Mathematics Question Papers for Class 12,

Mathematics Multiple Choice Questions on “Calculus Application – Tangents and Normals – 1”.

1. What is the equation of the tangent at a specific point of y² = 4ax at (0, 0)?
a) x = 0
b) x = 1
c) x = 2
d) x = 3
Answer: a
Clarification: Equation of the given parabola is y² = 4ax ……….(1)
Differentiating both side of (1) with respect to x we get,
2y(dy/dx) = 4a
Or dy/dx = 2a/y
Clearly dy/dx does not exist at (0, 0). Hence, the tangent to the parabola (1) at (0, 0) is parallel to y axis.
Again, the tangent passes through (0, 0). Therefore, the required tangent to the parabola (1) at (0, 0) is the y-axis and hence the required equation of the tangent is x = 0.

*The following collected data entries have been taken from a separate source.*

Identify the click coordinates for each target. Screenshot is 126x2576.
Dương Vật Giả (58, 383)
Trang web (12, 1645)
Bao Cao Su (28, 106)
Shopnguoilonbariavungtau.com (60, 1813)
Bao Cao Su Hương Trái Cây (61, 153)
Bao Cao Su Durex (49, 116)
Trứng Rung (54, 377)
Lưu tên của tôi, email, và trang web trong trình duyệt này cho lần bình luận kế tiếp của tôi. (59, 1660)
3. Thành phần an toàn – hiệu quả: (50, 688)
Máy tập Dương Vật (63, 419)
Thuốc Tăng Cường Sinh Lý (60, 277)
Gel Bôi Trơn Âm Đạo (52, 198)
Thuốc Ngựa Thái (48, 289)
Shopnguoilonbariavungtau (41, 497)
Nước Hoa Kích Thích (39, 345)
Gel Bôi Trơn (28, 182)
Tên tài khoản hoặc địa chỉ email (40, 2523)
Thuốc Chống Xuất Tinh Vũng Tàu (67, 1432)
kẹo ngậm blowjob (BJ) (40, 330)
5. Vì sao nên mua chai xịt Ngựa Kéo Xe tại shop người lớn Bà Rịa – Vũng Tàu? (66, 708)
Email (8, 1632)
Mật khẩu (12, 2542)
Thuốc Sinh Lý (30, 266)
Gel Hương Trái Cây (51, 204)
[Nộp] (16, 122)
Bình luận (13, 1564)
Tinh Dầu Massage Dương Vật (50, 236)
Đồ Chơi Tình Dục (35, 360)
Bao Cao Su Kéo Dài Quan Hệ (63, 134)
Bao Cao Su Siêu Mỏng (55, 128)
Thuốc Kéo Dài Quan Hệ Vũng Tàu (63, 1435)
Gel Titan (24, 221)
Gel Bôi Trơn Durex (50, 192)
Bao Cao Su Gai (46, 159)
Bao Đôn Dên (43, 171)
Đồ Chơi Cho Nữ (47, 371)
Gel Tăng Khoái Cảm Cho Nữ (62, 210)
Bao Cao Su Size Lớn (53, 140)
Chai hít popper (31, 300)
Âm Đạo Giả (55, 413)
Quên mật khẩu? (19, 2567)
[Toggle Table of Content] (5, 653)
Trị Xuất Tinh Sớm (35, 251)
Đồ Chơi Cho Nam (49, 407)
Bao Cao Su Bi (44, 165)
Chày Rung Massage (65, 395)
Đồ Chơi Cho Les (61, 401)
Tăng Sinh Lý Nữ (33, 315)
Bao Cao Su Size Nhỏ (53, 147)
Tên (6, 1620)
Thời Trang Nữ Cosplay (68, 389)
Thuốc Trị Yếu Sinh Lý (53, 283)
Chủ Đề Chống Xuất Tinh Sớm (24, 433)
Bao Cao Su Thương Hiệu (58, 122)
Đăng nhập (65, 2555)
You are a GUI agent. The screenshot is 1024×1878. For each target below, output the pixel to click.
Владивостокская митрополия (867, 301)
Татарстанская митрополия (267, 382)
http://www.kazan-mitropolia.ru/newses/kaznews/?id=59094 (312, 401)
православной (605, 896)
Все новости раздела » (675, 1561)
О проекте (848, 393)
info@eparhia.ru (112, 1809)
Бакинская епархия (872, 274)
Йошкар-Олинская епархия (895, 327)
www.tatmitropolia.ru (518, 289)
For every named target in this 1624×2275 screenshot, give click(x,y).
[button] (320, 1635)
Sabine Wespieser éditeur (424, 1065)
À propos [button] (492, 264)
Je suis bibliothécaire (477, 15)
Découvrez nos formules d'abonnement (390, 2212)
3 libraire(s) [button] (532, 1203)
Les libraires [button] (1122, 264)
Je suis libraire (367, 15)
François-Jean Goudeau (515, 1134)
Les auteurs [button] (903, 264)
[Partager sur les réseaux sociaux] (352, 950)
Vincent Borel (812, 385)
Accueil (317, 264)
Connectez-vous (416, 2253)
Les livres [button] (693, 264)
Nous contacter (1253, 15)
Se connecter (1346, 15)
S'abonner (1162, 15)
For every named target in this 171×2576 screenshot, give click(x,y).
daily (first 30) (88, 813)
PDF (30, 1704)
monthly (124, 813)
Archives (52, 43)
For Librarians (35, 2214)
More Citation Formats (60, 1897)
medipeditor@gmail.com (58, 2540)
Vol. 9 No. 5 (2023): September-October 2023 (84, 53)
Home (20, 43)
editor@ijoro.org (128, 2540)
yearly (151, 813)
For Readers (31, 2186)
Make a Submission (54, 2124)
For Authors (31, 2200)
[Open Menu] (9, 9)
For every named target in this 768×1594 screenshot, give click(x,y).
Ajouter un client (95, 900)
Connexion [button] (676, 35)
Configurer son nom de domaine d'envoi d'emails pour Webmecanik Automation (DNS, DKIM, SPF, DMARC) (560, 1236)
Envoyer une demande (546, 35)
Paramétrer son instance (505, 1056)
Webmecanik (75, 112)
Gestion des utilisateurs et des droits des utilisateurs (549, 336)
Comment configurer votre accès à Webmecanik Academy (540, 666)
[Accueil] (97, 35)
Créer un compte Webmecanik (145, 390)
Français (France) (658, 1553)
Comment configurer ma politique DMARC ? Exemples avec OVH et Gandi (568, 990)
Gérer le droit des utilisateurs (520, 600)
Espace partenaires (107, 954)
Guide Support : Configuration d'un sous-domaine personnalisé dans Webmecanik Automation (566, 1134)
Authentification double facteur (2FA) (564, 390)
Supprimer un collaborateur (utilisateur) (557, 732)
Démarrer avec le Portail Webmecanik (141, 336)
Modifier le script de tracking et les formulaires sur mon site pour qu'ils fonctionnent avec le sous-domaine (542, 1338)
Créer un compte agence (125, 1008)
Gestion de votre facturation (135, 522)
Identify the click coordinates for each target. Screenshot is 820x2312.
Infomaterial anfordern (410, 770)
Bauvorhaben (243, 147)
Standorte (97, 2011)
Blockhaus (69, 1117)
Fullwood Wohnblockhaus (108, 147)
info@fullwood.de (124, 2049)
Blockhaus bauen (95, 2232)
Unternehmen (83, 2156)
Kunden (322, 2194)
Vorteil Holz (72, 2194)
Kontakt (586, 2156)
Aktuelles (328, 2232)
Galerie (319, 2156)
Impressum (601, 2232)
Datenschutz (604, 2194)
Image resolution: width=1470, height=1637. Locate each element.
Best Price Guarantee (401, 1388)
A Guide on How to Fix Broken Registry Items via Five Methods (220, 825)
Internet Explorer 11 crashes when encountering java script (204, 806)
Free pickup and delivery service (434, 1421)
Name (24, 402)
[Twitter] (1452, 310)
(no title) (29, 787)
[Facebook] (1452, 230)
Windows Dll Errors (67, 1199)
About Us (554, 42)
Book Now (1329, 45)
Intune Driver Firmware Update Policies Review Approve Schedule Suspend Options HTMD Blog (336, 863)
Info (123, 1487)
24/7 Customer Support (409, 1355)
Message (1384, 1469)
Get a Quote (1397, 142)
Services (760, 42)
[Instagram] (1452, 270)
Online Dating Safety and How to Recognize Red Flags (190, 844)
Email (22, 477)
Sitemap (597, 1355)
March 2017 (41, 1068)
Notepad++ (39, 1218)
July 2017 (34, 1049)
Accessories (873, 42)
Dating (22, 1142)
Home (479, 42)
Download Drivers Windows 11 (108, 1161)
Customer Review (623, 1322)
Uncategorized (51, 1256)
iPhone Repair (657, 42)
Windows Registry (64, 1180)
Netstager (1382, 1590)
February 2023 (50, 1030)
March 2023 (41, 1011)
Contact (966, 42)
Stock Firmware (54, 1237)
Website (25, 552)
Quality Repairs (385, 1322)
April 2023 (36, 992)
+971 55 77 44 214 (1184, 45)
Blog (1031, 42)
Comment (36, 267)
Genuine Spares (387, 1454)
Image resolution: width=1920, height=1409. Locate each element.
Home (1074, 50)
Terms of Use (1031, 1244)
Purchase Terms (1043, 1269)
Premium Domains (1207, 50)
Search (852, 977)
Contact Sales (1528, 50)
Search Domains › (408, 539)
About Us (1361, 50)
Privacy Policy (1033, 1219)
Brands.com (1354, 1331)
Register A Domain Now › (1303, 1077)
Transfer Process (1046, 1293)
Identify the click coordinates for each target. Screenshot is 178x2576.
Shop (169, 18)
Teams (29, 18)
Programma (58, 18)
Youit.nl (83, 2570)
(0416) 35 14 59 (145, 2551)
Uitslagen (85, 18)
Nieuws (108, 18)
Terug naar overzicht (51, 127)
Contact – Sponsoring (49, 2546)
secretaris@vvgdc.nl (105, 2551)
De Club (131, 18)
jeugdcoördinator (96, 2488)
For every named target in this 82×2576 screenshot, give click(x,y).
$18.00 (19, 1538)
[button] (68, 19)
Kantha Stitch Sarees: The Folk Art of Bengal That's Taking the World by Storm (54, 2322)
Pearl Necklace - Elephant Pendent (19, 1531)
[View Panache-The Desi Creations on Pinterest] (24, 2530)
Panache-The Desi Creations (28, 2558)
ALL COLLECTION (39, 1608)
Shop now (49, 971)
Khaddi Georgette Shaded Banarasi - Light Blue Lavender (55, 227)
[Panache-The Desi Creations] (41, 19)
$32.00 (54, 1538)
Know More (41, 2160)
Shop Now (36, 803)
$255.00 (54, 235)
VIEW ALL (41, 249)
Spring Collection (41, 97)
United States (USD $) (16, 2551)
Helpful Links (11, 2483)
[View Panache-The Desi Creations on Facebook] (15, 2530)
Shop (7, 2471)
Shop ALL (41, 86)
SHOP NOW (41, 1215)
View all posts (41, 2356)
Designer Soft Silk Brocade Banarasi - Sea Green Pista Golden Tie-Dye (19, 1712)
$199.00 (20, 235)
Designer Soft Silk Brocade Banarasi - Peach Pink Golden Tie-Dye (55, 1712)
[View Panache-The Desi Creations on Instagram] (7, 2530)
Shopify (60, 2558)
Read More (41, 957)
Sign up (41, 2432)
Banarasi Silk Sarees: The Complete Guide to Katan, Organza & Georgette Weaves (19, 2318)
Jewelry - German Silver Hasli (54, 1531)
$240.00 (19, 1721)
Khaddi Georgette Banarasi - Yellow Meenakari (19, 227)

2. If X and Y are given as current co-ordinates, what is the equation of the tangent at a specific point of x³ – 3axy + y³ = 0 at (x, y)?
a) (x² – ay)X + (y² – ax)Y = -2axy
b) (x² – ay)X + (y² – ax)Y = 2axy
c) (x² – ay)X + (y² – ax)Y = axy
d) (x² – ay)X + (y² – ax)Y = -axy
Answer: c
Clarification: Equation of the given curve is, x³ – 3axy + y³ = 0 ……….(1)
Differentiating both sides with respect to x we get,
3x² – 3a(x(dy/dx) + y) + 3y²(dy/dx) = 0
Or dy/dx = (ay – x²)/(y² – ax)
So, it is clear that this can be written as,
Y – y = (dy/dx)(X – x)
Or Y – y = [(ay – x²)/(y² – ax)](X – x)
Simplifying the above equation by cross multiplication, we get,
(x² – ay)X + (y² – ax)Y = x³ – 3axy + y³ + axy
Using (1),
(x² – ay)X + (y² – ax)Y = axy

3. What will be the equation of the normal to the hyperbola xy = 4 at the point (2, 2)?
a) x + y = 0
b) x – y = 0
c) 2x – y = 0
d) x + 2y = 0
Answer: b
Clarification: Equation of the given hyperbola is, xy = 4 ……….(1)
Differentiating both side of (1) with respect to y, we get,
y*(dx/dy) + x(1) = 0
Or dx/dy = -(x/y)
Thus, the required equation of the normal to the hyperbola at (2, 2) is,
y – 2 = -[dx/dy]_{(2, 2)} (x – 2) = -(-2/2)(x – 2)
So, from here,
y – 2 = x – 2
Or x – y = 0

4. At which point does the normal to the hyperbola xy = 4 at (2, 2) intersects the hyperbola again?
a) (-2, -2)
b) (-2, 2)
c) (2, -2)
d) (0, 2)
Answer: a
Clarification: Equation of the given hyperbola is, xy = 4 ……….(1)
Differentiating both side of (1) with respect to y, we get,
y*(dx/dy) + x(1) = 0
Or dx/dy = -(x/y)
Thus, the required equation of the normal to the hyperbola at (2, 2) is,
y – 2 = -[dx/dy]_{(2, 2)} (x – 2) = -(-2/2)(x – 2)
So, from here,
y – 2 = x – 2
Or x – y = 0 ……….(2)
Solving the equation (1) and (2) we get,
x = 2 and y = 2 or x = -2 and y = -2
Thus, the line (2) intersects the hyperbola (1) at (2, 2) and (-2, -2).
Hence, the evident is that the normal at (2, 2) to the hyperbola (1) again intersects it at (-2, -2).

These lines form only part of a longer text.